El Ministerio Público intervenido por la cuestionada Asamblea Nacional Constituyente (ANC) no ha resuelto ninguno de los asesinatos ocurridos durante la ola de protestas de 2017, y además ha ofrecido explicaciones poco convincentes en los casos del concejal Fernando Albán, del que sostiene que se suicidó en la sede del Sebin; o del capitán Rafael Acosta Arévalo, muerto por las torturas que sufrió en el Dgcim.
Sin embargo, expertos como Marino Alvarado, ex coordinador general del Programa Venezolano de Educación-Acción en Derechos Humanos (Provea), advirtieron que este proceso no es rápido. “Esto puede durar mucho. Allí está el caso colombiano”, apuntó.
Desde 2004, en el despacho de Bensouda tiene un expediente relacionado con los crímenes que las guerrillas FARC y el ELN y los paramilitares y el Ejército colombiano cometieron durante el conflicto armado que sufrió ese país. Hasta 2016 dicho expediente estaba en la fase tres de este proceso de filtrado, la etapa previa a decidir si se admite a trámite o no. Sólo una vez admitida una denuncia se inicia una investigación contra una o varias personas.

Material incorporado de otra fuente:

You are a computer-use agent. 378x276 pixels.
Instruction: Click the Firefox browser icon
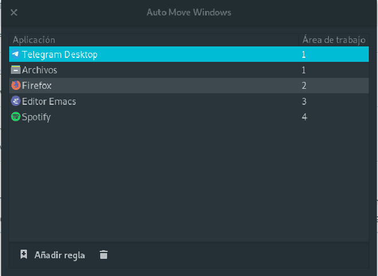click(15, 85)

Hasta ahora la Corte Penal no ha conocido ningún caso relacionado con América Latina. Los 22 procesos que ha llevado adelante han sido por hechos ocurridos en África.

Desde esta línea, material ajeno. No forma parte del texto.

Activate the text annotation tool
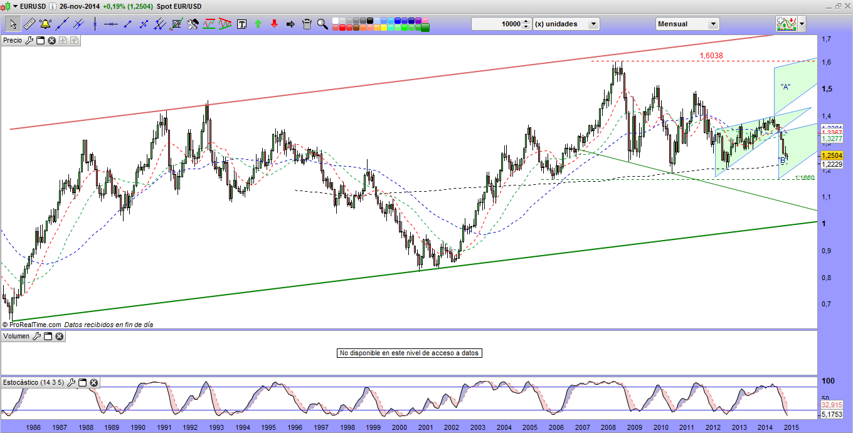Viewport: 853px width, 433px height. [241, 24]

Ortega Díaz, por su parte, le salió al paso a estas razones. “El caso de Venezuela es grave porque las violaciones a los Derechos Humanos continúan, mientras que en los otros casos que tiene la Fiscalía de la Corte se trata de hechos ocurridos en el pasado, es decir que difícilmente se van a agravar, pero ese no es el caso venezolano y un ejemplo es lo ocurrido con el capitán Acosta Arévalo”.
No poner todos los huevos en la misma cesta
La propuesta planteada por la Fiscal General en el exilio podría resultar mejor que la opción original, al menos a la luz de las advertencias formuladas por Thairi Moya, investigadora del Centro de Derechos Humanos de la Universidad Católica Andrés Bello, quien advirtió que sin una reforma legal ante una eventual decisión de la Corte Penal no podría aplicarse en el país.
“En Venezuela no existe un sistema de responsabilidades que diga que se hará responsables al Presidente de la República, a los ministros, etc. Este sistema de responsabilidades superiores se ha adoptado en todos los países europeos desde la II Guerra Mundial, donde no excluyen a nadie (…) En Venezuela no existe lo que a nivel internacional se conoce como la responsabilidad del civil, que puede ser pasiva o activa. Lo más parecido que tenemos en Venezuela es la autoría intelectual, pero no tiene una misma pena que aquel que perpetra el crimen. Tampoco hay una clara mención a la autoría por omisión. Es decir, cuando un superior civil, sea este político o de un cuerpo policial, haya permitido la comisión de determinados actos”, afirmó en entrevista con El Ucabista.
Moya denunció que el caso de los militares aún es peor. “En el caso de la Justicia Militar no existe la responsabilidad del superior. Existe una cosa que ni se asemeja a lo que es una responsabilidad de un superior. Eso no existe. El Código de Justicia Militar es de 1918 y no está adaptado a los Convenios de Ginebra, de modo que no hay forma de cómo juzgar a los militares si cometen estos crímenes”.
La Corte Penal, por ejemplo, no ha logrado ejecutar la orden de captura que dictó contra el ahora ex dictador sudanés Omar al Bashir, por la negativa de ese país y otros de África a materializarla.
No obstante estos “peros”, hay que recordar que el Tribunal creado tras la firma del Estatuto de Roma ha conseguido importantes victorias como lo son las condenas a 18 años de cárcel contra el ex vicepresidente de la República Democrática del Congo, Jean-Pierre Bemba, en 2016; y más recientemente la que impuso al ex líder rebelde de ese país, Bosco Ntaganda.